Roman Wall at London Wall House in 1905
Roman Wall at London Wall House as discovered in 1905.
(Image from Royal Commission on Historical Monuments (England) – London Vol III)

The wall is set on concrete underpins, painted black which gives the impression of the wall floating above the floor. The original red sandstone base is not present as can be seen in the 1905 photo above and in the detail of the northern end of the wall shown below.

Detailed view of wall at Roman Wall House
Detail view of wall, at Roman Wall House

There was also an information panel next to the bar, but providing more general information on the London Wall rather than anything specific to the section on display.
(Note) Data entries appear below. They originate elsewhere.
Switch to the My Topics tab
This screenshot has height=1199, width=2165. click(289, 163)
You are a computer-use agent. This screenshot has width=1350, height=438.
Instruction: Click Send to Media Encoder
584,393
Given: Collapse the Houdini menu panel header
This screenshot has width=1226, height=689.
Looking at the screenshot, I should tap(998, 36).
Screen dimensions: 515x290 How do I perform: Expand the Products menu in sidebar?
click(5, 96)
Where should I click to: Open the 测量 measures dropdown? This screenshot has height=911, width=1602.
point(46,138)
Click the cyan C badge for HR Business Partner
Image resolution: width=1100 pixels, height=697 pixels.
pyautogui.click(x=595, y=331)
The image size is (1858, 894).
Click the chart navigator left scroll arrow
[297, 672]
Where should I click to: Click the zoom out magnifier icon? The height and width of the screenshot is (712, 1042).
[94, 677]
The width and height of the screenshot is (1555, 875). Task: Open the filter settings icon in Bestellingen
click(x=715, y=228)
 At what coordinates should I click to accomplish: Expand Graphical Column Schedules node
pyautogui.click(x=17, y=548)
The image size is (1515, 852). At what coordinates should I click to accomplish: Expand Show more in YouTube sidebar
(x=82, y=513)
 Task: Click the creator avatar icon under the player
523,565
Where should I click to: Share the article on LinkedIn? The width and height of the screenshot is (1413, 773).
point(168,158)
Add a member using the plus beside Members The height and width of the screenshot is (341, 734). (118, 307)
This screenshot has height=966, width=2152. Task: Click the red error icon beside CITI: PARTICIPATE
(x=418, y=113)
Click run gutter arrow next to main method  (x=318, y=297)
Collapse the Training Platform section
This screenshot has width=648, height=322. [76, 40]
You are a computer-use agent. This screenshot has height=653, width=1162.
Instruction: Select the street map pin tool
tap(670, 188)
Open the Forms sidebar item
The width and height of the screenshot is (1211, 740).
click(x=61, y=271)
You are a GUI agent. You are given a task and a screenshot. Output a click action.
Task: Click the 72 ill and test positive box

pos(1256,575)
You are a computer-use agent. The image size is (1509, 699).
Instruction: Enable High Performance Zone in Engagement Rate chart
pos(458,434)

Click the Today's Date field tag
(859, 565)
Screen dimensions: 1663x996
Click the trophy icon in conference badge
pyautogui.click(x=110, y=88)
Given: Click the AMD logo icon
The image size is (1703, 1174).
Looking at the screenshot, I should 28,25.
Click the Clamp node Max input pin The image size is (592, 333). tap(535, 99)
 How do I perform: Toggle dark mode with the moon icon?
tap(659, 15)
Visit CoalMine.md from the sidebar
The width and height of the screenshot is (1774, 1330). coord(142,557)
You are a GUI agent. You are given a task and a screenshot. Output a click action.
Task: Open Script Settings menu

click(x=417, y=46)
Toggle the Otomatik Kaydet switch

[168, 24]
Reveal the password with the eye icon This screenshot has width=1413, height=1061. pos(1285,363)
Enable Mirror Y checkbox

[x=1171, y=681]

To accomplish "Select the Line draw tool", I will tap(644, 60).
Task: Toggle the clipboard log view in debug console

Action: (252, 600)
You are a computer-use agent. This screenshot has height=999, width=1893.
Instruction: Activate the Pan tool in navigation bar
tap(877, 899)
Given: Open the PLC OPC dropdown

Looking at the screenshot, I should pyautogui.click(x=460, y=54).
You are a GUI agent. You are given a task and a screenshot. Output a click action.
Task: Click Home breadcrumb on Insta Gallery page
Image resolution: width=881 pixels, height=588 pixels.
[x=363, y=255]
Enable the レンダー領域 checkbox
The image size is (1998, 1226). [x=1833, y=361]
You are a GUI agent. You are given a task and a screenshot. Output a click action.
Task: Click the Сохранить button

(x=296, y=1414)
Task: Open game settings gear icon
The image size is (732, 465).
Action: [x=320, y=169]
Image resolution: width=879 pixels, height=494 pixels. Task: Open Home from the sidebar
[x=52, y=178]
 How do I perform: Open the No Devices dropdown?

Roman Wall House information panel
Information Panel near to the wall

So that’s it for now.  I have still yet to get access to some wall sections under other buildings in this area and I hope to post the results when I finally do.

For more general background information on the city wall and Roman London please refer to the Museum of London’s web site on this topic.  Better still, go make a personal visit to this often overlooked but truly excellent (and free) museum.

References:


Update of post for late 2019

I have migrated this article from Blogger to WordPress. In the process I have fixed some typos, enhanced and re-hosted the photos, and have updated the post a little.

Since writing this post back in 2013, much has changed regarding this site. London Wall House shown in the photographs above, have now been demolished and is being redeveloped in conjunction with Emperor House, as featured in Part 2, as a new building also to be called Roman Wall House. The Roman wall and bastion 4a will be made a feature of in the new building which is to be a mix of offices and student accommodation, and will be accessible to the general public for the first time.

I also note the due to the reorganisation of the Museum of London, and the separation of their Archaeological Services (MoLAS) to the separate commercial entity of MOLA, all of their old links are now broken. I have provided a list of alternative references below which are working as of 2019.

Historic England: London Wall: remains of Roman wall and bastion (4a) at Crutched Friars
Detailed record of this Scheduled Monument.

MOLA: Archaeological consultancy on Vine Street: London’s Roman Wall
Article from MOLA on the redevelopment of this site.

An Inventory of the Historical Monuments in London, Volume 3, Roman London
Online version of this fascinating reference.